Collected data:
Start

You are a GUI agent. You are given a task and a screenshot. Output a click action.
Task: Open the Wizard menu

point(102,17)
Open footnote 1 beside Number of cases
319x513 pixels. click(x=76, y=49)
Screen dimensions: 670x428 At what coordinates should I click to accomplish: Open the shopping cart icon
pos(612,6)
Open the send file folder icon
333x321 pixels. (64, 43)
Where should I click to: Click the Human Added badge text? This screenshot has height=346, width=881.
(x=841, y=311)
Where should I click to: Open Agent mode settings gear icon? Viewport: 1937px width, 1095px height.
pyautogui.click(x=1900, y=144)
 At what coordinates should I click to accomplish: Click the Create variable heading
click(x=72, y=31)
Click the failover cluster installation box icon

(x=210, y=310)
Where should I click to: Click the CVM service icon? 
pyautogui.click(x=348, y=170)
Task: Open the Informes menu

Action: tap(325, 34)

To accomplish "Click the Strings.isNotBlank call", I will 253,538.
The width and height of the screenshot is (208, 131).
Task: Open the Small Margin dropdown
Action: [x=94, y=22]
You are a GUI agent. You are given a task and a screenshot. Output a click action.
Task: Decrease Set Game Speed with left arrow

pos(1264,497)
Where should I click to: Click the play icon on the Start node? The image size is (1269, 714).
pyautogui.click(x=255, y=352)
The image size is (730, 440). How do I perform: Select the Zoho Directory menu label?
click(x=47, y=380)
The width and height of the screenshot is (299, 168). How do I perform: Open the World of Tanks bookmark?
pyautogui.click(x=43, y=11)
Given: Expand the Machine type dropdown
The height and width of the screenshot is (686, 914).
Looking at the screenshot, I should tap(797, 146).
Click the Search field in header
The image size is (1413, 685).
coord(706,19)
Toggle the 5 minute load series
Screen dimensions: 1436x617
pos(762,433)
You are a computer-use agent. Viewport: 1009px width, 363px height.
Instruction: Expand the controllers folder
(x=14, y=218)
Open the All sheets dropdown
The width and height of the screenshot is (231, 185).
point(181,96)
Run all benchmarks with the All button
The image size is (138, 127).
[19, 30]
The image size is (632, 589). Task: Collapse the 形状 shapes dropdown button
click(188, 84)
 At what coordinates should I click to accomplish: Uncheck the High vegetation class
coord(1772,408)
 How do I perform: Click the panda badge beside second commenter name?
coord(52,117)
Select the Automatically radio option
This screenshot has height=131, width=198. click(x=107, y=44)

End

§ EXERCISE DESCRIPTION:
Convert every line of the listing above into a numbered list, omitting the blank lines.

§ SOLUTION FOR THIS EXERCISE:
1. You are a GUI agent. You are given a task and a screenshot. Output a click action.
2. Task: Open the Wizard menu
3. point(102,17)
4. Open footnote 1 beside Number of cases
5. 319x513 pixels. click(x=76, y=49)
6. Screen dimensions: 670x428 At what coordinates should I click to accomplish: Open the shopping cart icon
7. pos(612,6)
8. Open the send file folder icon
9. 333x321 pixels. (64, 43)
10. Where should I click to: Click the Human Added badge text? This screenshot has height=346, width=881.
11. (x=841, y=311)
12. Where should I click to: Open Agent mode settings gear icon? Viewport: 1937px width, 1095px height.
13. pyautogui.click(x=1900, y=144)
14.  At what coordinates should I click to accomplish: Click the Create variable heading
15. click(x=72, y=31)
16. Click the failover cluster installation box icon
17. (x=210, y=310)
18. Where should I click to: Click the CVM service icon? 
19. pyautogui.click(x=348, y=170)
20. Task: Open the Informes menu
21. Action: tap(325, 34)
22. To accomplish "Click the Strings.isNotBlank call", I will 253,538.
23. The width and height of the screenshot is (208, 131).
24. Task: Open the Small Margin dropdown
25. Action: [x=94, y=22]
26. You are a GUI agent. You are given a task and a screenshot. Output a click action.
27. Task: Decrease Set Game Speed with left arrow
28. pos(1264,497)
29. Where should I click to: Click the play icon on the Start node? The image size is (1269, 714).
30. pyautogui.click(x=255, y=352)
31. The image size is (730, 440). How do I perform: Select the Zoho Directory menu label?
32. click(x=47, y=380)
33. The width and height of the screenshot is (299, 168). How do I perform: Open the World of Tanks bookmark?
34. pyautogui.click(x=43, y=11)
35. Given: Expand the Machine type dropdown
36. The height and width of the screenshot is (686, 914).
37. Looking at the screenshot, I should tap(797, 146).
38. Click the Search field in header
39. The image size is (1413, 685).
40. coord(706,19)
41. Toggle the 5 minute load series
42. Screen dimensions: 1436x617
43. pos(762,433)
44. You are a computer-use agent. Viewport: 1009px width, 363px height.
45. Instruction: Expand the controllers folder
46. (x=14, y=218)
47. Open the All sheets dropdown
48. The width and height of the screenshot is (231, 185).
49. point(181,96)
50. Run all benchmarks with the All button
51. The image size is (138, 127).
52. [19, 30]
53. The image size is (632, 589). Task: Collapse the 形状 shapes dropdown button
54. click(188, 84)
55.  At what coordinates should I click to accomplish: Uncheck the High vegetation class
56. coord(1772,408)
57.  How do I perform: Click the panda badge beside second commenter name?
58. coord(52,117)
59. Select the Automatically radio option
60. This screenshot has height=131, width=198. click(x=107, y=44)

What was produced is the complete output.